Förderpreise Siemens Musikstiftung 2020/21

 

FRANKFURT. Die kroatische Komponistin Mirela Ivičević fokussiert das subversive Potential von Klängen aus dem täglichen Leben. Als eine von drei Förderpreisträgerinnen der Ernst von Siemens Musikstiftung wurde sie im jüngsten Abonnementkonzert des Ensemble Modern im Mozart Saal der Alten Oper vorgestellt. Neben dem „Nobelpreis der Musik“ genannten Ernst von Siemens Musikpreis vergibt die Stiftung in jedem Jahr drei Förderpreise für junge Komponistinnen und Komponisten.

Förderpreise Siemens Musikstiftung 2020/21

Corona-bedingt konnten die Preisträger 2020, Catherine Lamb (USA), Francesca Verunelli (Italien) und der Franzose Samir Amarouch erst in diesem Jahr im Münchner Prinzregententheater vorgestellt werden. Am gleichen langen musica-viva-Abend des Bayerischen Rundfunks mit dem Ensemble Modern wurden auch die aktuellen Preis­träger, der Tübinger Malte Giesen, Yair Klartag (Israel), sowie die oben erwähnte Mirela Ivičević dem Publikum vorgestellt.

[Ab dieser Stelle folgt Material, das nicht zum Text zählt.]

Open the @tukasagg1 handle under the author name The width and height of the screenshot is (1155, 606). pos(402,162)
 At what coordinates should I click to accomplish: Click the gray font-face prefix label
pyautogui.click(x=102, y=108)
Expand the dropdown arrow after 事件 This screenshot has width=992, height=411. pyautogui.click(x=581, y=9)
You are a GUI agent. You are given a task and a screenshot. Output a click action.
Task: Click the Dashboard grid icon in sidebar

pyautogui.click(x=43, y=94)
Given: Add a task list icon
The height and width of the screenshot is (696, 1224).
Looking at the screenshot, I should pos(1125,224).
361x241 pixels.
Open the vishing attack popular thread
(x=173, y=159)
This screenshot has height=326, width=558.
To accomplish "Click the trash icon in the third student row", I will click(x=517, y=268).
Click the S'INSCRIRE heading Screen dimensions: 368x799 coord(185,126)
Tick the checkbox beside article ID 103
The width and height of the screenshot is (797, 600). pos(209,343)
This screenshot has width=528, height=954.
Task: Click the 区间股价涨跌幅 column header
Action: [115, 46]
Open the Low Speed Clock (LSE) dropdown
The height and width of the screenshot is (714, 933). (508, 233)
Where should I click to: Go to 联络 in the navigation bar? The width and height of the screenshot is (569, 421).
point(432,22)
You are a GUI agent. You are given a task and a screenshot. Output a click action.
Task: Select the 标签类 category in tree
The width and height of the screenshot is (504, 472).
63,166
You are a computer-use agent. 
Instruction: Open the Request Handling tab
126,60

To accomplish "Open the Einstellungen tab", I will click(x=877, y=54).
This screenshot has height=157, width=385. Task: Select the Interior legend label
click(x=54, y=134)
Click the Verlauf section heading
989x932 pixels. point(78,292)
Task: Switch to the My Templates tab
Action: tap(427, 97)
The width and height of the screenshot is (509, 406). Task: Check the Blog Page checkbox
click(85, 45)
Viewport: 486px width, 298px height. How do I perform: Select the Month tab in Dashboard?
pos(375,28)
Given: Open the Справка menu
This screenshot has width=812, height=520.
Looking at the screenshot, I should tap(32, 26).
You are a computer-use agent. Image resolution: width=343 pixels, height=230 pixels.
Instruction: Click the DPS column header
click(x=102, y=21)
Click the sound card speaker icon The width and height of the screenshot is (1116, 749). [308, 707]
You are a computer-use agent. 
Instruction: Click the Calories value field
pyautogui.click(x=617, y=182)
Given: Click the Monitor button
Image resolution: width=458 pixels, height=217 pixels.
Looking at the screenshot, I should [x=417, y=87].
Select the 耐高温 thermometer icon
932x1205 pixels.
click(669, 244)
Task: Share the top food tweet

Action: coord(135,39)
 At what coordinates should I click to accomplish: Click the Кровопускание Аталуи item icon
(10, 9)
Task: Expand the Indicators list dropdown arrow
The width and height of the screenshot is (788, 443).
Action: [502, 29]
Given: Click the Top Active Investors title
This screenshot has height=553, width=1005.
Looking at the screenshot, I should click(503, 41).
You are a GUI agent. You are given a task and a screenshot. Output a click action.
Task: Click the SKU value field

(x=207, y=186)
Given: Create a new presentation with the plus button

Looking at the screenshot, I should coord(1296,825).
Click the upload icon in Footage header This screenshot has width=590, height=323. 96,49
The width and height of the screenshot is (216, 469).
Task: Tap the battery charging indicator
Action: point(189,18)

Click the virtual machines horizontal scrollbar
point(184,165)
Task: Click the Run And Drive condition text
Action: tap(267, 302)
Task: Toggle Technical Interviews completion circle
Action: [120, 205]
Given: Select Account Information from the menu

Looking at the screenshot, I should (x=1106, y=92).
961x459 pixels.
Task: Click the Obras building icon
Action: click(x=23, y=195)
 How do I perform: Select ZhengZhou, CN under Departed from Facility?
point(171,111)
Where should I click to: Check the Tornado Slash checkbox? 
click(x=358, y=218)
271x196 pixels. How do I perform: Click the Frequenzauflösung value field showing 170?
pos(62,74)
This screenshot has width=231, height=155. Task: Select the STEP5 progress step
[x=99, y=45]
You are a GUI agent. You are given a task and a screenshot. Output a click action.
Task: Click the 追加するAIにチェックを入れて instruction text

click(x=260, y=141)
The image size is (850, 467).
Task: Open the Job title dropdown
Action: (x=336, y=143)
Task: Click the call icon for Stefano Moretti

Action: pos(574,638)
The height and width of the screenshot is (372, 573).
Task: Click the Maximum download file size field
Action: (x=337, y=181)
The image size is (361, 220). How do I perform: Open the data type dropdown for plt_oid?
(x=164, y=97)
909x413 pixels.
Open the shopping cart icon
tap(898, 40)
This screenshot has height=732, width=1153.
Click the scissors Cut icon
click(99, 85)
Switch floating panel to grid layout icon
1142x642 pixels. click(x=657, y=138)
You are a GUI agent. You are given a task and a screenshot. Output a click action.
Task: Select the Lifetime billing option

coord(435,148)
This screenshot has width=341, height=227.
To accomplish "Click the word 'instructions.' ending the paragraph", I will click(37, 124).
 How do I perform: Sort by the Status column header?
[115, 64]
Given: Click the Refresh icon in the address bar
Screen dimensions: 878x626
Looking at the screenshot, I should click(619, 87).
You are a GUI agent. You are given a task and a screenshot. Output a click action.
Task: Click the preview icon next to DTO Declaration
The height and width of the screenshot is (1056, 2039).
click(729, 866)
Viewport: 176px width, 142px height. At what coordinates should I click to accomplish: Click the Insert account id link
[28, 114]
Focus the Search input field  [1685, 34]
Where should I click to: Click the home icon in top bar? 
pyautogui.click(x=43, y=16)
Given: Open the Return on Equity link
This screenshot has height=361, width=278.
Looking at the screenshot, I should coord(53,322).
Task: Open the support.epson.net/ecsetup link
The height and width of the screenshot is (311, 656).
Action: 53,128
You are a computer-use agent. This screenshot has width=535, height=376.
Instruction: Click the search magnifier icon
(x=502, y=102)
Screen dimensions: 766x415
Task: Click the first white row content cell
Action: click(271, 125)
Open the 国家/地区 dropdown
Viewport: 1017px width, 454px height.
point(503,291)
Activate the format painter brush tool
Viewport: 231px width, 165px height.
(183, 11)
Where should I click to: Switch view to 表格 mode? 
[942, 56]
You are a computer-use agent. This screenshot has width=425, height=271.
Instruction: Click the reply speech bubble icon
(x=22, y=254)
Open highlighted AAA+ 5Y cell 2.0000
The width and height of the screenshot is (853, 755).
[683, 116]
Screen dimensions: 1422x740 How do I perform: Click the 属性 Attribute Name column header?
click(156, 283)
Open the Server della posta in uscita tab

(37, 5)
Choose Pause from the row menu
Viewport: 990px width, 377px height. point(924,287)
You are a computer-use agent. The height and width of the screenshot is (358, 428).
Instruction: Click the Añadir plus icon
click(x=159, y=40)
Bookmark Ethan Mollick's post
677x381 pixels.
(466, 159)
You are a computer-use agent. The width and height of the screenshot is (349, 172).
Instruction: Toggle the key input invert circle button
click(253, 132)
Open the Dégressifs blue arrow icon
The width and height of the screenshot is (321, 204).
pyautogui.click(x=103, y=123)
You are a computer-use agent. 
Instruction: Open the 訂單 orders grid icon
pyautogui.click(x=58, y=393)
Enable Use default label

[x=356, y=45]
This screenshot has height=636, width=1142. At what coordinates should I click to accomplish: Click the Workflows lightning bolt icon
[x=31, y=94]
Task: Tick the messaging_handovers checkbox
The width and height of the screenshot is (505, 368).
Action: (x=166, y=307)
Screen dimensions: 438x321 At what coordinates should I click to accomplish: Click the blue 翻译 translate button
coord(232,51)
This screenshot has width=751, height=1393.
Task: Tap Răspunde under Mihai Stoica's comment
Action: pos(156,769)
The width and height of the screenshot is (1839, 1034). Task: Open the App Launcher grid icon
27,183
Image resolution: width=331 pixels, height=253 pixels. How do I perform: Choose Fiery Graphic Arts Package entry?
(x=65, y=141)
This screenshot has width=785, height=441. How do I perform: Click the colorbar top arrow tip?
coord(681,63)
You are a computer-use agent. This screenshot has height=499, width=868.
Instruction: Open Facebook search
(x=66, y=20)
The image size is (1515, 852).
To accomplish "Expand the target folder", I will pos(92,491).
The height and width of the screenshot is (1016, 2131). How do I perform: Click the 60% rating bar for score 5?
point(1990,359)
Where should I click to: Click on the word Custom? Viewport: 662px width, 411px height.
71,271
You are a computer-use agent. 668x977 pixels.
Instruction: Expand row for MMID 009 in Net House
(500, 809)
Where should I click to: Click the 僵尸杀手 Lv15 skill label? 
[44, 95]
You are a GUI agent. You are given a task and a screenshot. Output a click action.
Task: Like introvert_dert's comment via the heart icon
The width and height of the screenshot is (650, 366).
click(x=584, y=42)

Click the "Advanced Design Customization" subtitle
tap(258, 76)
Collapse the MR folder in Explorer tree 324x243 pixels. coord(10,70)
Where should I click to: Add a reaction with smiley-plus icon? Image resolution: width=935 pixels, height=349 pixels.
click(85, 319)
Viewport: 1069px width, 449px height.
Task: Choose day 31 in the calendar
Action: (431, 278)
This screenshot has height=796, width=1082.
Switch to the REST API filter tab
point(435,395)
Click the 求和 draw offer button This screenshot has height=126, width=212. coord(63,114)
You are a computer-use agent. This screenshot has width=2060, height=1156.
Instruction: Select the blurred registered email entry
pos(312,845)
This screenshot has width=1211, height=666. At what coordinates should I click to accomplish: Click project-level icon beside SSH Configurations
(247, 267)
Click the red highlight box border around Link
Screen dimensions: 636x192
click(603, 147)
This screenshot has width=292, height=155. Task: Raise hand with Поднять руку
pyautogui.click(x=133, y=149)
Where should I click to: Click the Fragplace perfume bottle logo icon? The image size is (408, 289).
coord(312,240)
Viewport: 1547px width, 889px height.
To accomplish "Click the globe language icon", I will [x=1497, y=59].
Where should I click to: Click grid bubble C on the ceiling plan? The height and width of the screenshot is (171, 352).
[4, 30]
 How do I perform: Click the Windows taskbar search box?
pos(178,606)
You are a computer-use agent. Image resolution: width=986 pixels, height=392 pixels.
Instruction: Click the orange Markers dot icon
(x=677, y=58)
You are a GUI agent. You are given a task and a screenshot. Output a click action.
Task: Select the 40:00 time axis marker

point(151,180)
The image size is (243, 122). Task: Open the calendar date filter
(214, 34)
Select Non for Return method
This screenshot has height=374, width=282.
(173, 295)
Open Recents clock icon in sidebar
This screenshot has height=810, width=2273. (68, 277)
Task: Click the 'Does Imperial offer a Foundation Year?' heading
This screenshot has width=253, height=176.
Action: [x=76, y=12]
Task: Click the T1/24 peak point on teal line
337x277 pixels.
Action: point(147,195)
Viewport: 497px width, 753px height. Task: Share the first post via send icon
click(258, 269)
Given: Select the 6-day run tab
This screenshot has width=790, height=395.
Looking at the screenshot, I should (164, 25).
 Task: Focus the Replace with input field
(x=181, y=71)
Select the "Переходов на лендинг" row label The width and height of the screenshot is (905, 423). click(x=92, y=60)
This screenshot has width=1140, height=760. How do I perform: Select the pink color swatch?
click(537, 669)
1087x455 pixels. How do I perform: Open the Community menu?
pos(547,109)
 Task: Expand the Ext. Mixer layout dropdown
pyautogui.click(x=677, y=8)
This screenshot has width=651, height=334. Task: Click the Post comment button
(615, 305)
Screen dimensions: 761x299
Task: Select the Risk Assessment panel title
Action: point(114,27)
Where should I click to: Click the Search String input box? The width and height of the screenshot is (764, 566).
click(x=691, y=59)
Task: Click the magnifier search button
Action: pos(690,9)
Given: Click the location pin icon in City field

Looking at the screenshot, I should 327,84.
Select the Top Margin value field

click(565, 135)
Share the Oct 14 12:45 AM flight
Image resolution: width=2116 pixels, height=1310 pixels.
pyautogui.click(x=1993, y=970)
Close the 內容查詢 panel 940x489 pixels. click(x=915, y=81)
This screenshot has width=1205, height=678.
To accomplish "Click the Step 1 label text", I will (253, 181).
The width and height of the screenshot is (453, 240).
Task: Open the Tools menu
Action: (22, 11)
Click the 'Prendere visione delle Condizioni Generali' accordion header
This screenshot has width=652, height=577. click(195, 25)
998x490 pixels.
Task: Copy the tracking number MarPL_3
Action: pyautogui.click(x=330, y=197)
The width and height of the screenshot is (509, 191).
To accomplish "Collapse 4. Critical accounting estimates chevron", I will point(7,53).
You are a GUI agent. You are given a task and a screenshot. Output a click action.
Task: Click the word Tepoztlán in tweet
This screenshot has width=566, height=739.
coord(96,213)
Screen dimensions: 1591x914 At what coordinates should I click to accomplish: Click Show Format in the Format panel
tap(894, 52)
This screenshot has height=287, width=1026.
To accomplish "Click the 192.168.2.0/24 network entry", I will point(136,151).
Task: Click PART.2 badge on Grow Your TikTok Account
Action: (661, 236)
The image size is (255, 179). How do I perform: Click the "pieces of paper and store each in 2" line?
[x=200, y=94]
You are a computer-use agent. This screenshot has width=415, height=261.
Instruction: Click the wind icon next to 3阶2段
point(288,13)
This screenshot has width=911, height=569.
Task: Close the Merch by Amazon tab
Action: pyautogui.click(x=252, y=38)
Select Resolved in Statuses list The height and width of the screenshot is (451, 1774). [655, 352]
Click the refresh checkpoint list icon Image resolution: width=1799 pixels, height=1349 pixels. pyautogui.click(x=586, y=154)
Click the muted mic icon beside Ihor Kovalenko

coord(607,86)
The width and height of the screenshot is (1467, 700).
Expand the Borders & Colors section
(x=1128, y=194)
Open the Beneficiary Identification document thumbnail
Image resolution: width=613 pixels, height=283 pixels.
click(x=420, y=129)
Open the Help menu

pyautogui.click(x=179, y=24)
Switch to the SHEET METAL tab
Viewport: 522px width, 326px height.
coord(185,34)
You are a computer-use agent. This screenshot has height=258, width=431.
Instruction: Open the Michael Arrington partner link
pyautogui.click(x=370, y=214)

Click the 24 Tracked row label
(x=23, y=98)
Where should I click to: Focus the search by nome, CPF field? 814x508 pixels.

Subversives und werdende Kinder

Tags drauf präsentierte das Ensemble Modern einen Verschnitt aus beiden Jahrgängen, beginnend mit „Sweet Dreams“ (2019), in dem Mirela Ivičević etwas exklusiv Weibliches thematisiert: das Erleben der Schlaf- und Wachphasen eines werdenden Kindes, die mitunter gar nicht mit denen der Mutter übereinstimmen.

Die Grenzen des Rationalen

Auch Yair Klartag fand das Thema für seine Komposition im täglichen Leben und darüber hinaus in Schriften des mittelalterlichen jüdischen Gelehrten Maimonides über Berechenbares und seine Grenzen. In „Rationale“ (2021), in denen Sopranistin Einat Aronstein etwa die ersten 109 Nachkommastellen der Quadratwurzel aus zwei vortrug, drohte beim Rationalen die Erstarrung, während sich das Lebendige aus den Rändern entwickelte.

Natur und Kultur

Kurze, von der Siemens-Stiftung erstellte Portraitfilme überbrückten die Umbaupausen und zeigten die Komponierenden in ihrer ganzen Vielseitigkeit, Samir Amarouch etwa im Kreis seiner Freunde beim Fragen, wo die Grenze ist zwischen Kultur und Natur und ob man bei Affen, die ihre Nahrung ins Meer tunken, damit sie salzig schmeckt, nicht schon von Zubereitung sprechen könne.

Akustisch oder elektronisch?

Dieses Unschärfen-Thema fand man in seiner Komposition „Electronica-B minor crush“ (2020) insofern wieder, als die 21, von einer E-Gitarre abgesehen ausschließlich akustischen Instrumente so klangen, wie elektronische Musik. Großes Kompliment an die von David Niemann koordinierten Musikerinnen und Musiker des Ensemble Modern!